Objects which are physically present in the network can be automatically discovered on the chassis and
subchassis levels. You can choose to use the Cisco EMF Auto Discovery tool to detect devices based on
IP and/or SNMP data. This capability applies to the chassis only. Similarly, modules automatically
discover as a part of subchassis discovery and regular heartbeat polling.

The following sections describes each of these features in detail:

• Automatically Discovering Chassis

• Automatically Discovering Modules

Automatically Discovering Chassis

Auto discovery is the application that discovers existing Cisco chassis, saving time and effort. Chassis
automatic discovery requires user specification of IP and SNMP data, establishing a range of network
elements that the tool then polls for.

The auto discovery window opens from the Viewer or Discovery icons on the Launchpad.

Chapter 3 Deploying and Discovering Objects

Note For further information regarding the Cisco EMF Launchpad, see the Cisco Element Management

Framework User Guide Release 3.2.

The Auto discovery application has three mechanisms for discovering chassis:

• IP—ICMP pings are used to find chassis in a given IP address range. This finds which IP device

exists, but does not discover what kind of device it is.

• SNMP—SNMP get requests are used to find chassis in a given IP address range. Several SNMP

community strings can be used so that equipment with different community strings can be
discovered in the same discovery session. The SNMP information returned by devices is used to
work out what kind of device has been found.

• IP and SNMP—ICMP pings are used to find chassis and then SNMP requests are used to interrogate

the chassis to find out what kind of chassis they are. This is the default mechanism.

Auto discovery can discover chassis on more than one subnetwork using multi–hop discovery. It can be
scheduled to run at preset times. An option is also available to specify the physical location under which
discovered objects are created.

Note For information on how to set the auto discovery schedule, see the Cisco Element Management

Framework Installation and Administration Guide Release 3.2.

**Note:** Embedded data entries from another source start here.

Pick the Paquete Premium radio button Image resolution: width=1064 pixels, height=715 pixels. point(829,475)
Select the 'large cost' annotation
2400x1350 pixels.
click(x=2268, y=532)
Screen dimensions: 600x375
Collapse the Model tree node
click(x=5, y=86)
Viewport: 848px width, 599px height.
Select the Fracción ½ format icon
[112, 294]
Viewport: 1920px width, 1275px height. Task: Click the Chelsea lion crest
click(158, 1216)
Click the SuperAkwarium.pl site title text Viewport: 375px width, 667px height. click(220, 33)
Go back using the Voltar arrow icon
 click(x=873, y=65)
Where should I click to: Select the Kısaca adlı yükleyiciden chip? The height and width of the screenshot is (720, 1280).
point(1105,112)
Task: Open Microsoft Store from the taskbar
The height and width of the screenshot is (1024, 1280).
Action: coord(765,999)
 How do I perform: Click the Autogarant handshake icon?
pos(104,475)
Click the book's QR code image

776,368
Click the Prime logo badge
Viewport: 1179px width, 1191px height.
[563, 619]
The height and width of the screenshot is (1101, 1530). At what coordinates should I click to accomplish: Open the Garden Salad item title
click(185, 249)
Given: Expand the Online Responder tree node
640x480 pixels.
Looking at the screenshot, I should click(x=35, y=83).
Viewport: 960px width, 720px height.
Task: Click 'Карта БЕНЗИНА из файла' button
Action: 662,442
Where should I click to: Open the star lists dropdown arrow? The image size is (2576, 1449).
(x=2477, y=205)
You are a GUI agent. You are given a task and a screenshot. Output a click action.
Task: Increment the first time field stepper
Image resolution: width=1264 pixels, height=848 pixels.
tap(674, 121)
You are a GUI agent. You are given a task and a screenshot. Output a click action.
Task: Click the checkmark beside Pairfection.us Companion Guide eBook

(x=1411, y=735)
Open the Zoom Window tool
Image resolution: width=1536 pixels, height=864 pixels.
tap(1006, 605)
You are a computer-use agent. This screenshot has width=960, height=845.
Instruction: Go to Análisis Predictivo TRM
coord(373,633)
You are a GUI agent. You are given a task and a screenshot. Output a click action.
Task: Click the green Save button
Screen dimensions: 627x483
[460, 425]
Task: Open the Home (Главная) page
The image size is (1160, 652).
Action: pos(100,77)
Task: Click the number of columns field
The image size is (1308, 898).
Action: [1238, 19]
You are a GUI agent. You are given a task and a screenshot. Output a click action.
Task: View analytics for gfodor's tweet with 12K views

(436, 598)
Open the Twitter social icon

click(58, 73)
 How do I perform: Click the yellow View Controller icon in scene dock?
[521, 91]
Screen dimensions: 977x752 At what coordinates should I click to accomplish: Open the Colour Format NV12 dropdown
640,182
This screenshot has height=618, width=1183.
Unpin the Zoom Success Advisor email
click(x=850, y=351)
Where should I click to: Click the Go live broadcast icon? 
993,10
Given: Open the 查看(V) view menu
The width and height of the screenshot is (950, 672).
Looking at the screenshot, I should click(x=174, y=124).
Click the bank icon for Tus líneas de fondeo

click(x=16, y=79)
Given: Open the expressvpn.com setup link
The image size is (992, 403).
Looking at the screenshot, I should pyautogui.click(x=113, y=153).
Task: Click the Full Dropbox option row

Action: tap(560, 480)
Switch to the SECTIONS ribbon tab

After the chassis is detected, an object representing the chassis creates and is placed under the site from
which auto discovery was launched. A map of the chassis also creates, as shown in Figure 3-20 on

page 3-22.

If you wish to auto–discover a chassis that can be managed by the EM, then the Physical Path option
must be enabled and an appropriate Physical Path (terminated with a generic object) must be selected.
Providing the above is done, the auto discovery application will create a chassis below the selected
Physical Path for each chassis discovered.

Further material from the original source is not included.